Almanzo Curlette, the life of a knight during the Crusades
In a secluded monastery outside the French city of Rouen, there lives an old monk with a face that regrets what he has seen and hands that bears what the face has remembered. As he sits in his seclusion and silence, bearing the crosses of his past in the final times of his life, he recounts his fading memories of a time in this world when it was at it's darkest but not seen by eyes blinded by a false light. This is his story.
Almanzo Curlette, 1246 years after the birth of our Lord Jesus Christ,
Born into a lesser noble house around Paris, I was an only child and, by my parents standards, most fortunate to have taken up a knight's apprenticeship. I'd always been the curious type and always more ready to have taken up arms against the vast hordes of the Franks single-handedly than study the gospels of John. I bore the rigors of squirehood by day and sang with drunk veterans in taverns by night. I had never experienced the heat of battle, but was well along enough with a sword to not have to rely entirely on the good Lord's grace to save me from his premature visit.
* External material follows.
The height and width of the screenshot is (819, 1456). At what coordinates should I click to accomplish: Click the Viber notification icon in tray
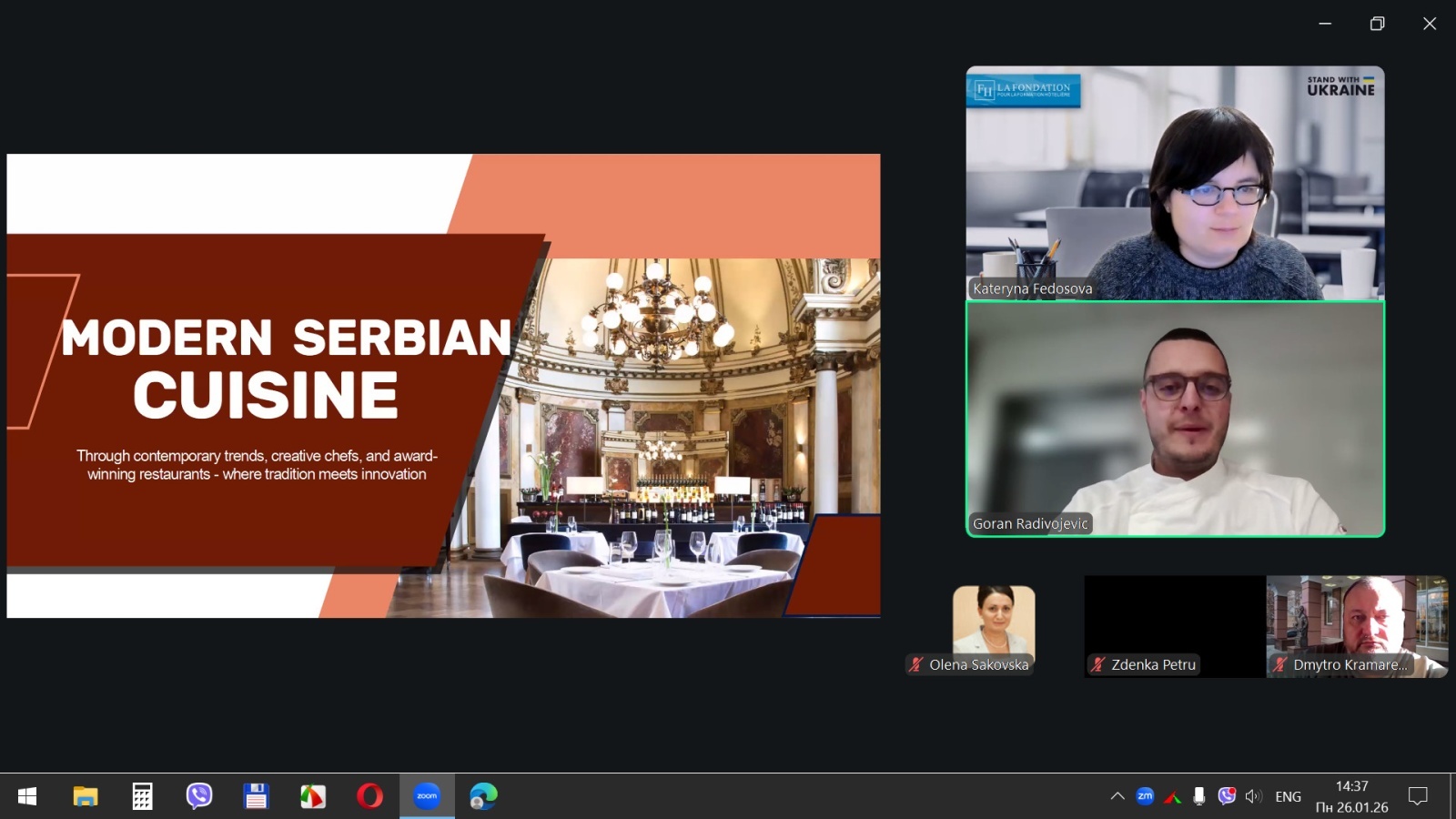coord(1227,796)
I knew my scriptures well, but nothing could sober up my lifelong curiosity like the sight of the towers of Acre on the horizon. My captain would yell orders through the torrent of wind and rain as our ship would teeter precariously over and through the edges of the watery blades as we neared out destination. The Kingdom of Jerusalem lay ahead and all I had at my back was a promise that the more heads I brought home, the greater my prize at the time of Reckoning. I took a swig of ale and crossed myself before sitting down to sharpen my sword.
The chaos of battle is both a horrific and beautiful thing. The euphoria of the fight and the feeling of indomitably that accompanies it is a spirit unmatched by anything this Earthly world has been able to conjure. Whether it was pure adrenaline and liquor or all the Lord's angels guiding the steeling of my blade, I had survived the final hours of the conquest of Constantinople, sending many to judgment. As much as I am pained by the horrors I committed antecedently, nothing prepared me for the blood craze that proceeded the enemy's retreat. Women and children, the old, all died defenseless by my hand. This was all followed by the conflagration of grand buildings and robbery of precious gold trinkets of infinite value to those who now lay lifeless beneath my feet. I had been told all my life that it was God's gold, but the memory of the pained faces of the dead humbles those ideals. But I did not see until I had joined the ranks of the wounded and the forgotten. A man who had been brought down by a flurry of arrows found the strength to raise a spear high enough to pierce through my back as I was trying to open a chest I had discovered in his house, dropping my guard in my greedy. As I lay convulsing on the floor by the chest, life leaving me in a flood of crimson, I understood the kind of pain I had caused these people. The needless pain that was administered out of greedy and fear.
I believe God himself strengthened the arm of the man who dealt that life changing blow to me that day. I woke up in a cot in a hospital merely miles of where I sit right now. I opened my eyes to a new life that day. I sold all my possessions and loot from that day in Constantinople and I took up a life of endless servitude to the Lord to recompense for the horrors of that time.